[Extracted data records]
┌────────

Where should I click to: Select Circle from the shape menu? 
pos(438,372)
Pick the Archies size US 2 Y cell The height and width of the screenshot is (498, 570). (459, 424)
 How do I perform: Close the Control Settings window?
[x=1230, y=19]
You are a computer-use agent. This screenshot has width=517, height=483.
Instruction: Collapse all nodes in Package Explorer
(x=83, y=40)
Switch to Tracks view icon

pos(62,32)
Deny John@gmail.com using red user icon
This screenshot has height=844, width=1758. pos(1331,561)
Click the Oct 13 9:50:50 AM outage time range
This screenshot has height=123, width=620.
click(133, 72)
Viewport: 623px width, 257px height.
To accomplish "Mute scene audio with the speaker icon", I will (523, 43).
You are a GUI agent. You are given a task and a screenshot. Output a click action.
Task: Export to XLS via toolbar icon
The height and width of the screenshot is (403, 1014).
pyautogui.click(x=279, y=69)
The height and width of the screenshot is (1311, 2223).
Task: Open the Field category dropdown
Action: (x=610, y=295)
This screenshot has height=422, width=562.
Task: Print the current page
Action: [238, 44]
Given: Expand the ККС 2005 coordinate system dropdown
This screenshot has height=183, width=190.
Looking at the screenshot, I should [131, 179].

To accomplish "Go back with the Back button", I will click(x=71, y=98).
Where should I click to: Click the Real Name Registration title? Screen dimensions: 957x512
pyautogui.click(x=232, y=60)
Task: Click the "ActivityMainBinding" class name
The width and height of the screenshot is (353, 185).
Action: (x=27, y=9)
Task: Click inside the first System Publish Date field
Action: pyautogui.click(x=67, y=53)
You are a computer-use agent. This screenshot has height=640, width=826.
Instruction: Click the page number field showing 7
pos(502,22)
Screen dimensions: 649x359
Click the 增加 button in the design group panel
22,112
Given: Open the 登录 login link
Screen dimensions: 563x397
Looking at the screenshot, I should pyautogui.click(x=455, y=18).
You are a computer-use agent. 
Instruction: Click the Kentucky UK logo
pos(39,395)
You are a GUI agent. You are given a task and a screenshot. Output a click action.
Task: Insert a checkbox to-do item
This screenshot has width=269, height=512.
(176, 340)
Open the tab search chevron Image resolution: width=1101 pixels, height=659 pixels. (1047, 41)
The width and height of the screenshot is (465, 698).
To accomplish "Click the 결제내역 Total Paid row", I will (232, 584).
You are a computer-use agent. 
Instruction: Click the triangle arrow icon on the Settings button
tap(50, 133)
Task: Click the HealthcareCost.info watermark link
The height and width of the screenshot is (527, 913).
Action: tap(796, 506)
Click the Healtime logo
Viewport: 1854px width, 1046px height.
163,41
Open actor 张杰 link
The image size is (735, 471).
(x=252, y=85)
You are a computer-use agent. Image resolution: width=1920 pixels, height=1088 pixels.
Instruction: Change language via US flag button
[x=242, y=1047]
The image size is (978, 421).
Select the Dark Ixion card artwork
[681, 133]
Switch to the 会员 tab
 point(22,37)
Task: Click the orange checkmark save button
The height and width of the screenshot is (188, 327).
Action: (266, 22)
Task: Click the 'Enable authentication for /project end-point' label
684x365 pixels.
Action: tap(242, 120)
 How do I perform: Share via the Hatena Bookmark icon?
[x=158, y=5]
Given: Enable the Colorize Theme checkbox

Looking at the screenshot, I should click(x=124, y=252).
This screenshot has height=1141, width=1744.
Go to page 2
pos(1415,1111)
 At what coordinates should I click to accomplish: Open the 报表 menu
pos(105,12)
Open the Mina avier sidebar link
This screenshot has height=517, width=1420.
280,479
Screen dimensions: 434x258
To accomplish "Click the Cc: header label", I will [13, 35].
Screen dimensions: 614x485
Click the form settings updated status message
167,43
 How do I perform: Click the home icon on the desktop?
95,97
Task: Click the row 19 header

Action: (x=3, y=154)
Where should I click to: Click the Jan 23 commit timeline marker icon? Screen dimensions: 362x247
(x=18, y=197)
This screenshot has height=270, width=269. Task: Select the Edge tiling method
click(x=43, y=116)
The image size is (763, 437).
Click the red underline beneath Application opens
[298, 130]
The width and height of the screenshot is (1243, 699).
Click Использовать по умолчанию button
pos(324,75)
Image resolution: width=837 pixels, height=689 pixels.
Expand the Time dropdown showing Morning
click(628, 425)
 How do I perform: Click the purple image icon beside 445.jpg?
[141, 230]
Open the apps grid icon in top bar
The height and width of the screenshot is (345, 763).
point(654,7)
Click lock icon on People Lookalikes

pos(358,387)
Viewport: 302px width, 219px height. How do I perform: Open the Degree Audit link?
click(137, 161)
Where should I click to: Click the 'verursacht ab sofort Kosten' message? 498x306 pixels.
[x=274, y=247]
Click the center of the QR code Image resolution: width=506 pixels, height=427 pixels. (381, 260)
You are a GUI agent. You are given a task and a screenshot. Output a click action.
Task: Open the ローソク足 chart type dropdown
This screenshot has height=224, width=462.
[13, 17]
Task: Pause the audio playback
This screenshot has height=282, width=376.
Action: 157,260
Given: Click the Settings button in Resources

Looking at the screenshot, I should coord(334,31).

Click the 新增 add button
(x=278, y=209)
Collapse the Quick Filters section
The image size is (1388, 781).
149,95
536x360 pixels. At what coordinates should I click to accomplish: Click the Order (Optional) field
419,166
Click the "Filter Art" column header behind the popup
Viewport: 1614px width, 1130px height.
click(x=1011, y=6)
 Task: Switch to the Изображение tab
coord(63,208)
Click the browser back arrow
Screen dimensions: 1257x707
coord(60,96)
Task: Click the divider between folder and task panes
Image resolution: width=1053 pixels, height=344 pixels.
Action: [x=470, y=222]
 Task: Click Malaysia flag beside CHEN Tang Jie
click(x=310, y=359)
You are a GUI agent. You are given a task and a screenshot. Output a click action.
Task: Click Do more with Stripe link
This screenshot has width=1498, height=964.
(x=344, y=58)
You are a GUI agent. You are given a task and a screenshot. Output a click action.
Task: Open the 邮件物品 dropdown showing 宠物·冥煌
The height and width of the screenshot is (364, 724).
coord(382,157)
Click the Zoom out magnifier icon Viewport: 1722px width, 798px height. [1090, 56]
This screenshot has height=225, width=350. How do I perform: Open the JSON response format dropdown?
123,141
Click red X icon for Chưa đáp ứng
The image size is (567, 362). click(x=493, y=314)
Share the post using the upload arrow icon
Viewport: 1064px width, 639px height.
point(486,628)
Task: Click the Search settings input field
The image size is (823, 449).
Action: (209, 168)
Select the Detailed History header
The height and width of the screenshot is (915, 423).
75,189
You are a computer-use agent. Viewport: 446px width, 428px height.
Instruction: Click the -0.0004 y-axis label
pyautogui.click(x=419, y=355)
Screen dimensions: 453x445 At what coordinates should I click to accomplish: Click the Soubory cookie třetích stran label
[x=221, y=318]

└────────

_Written instruction_
Render the lines from the start of the records through the line containing "(x=83, y=40)" as a Markdown table with the columns Row and Entry, numbering each line and skipping any blank ones.

_In response_
| Row | Entry |
|---|---|
| 1 | Where should I click to: Select Circle from the shape menu?  |
| 2 | pos(438,372) |
| 3 | Pick the Archies size US 2 Y cell The height and width of the screenshot is (498, 570). (459, 424) |
| 4 |  How do I perform: Close the Control Settings window? |
| 5 | [x=1230, y=19] |
| 6 | You are a computer-use agent. This screenshot has width=517, height=483. |
| 7 | Instruction: Collapse all nodes in Package Explorer |
| 8 | (x=83, y=40) |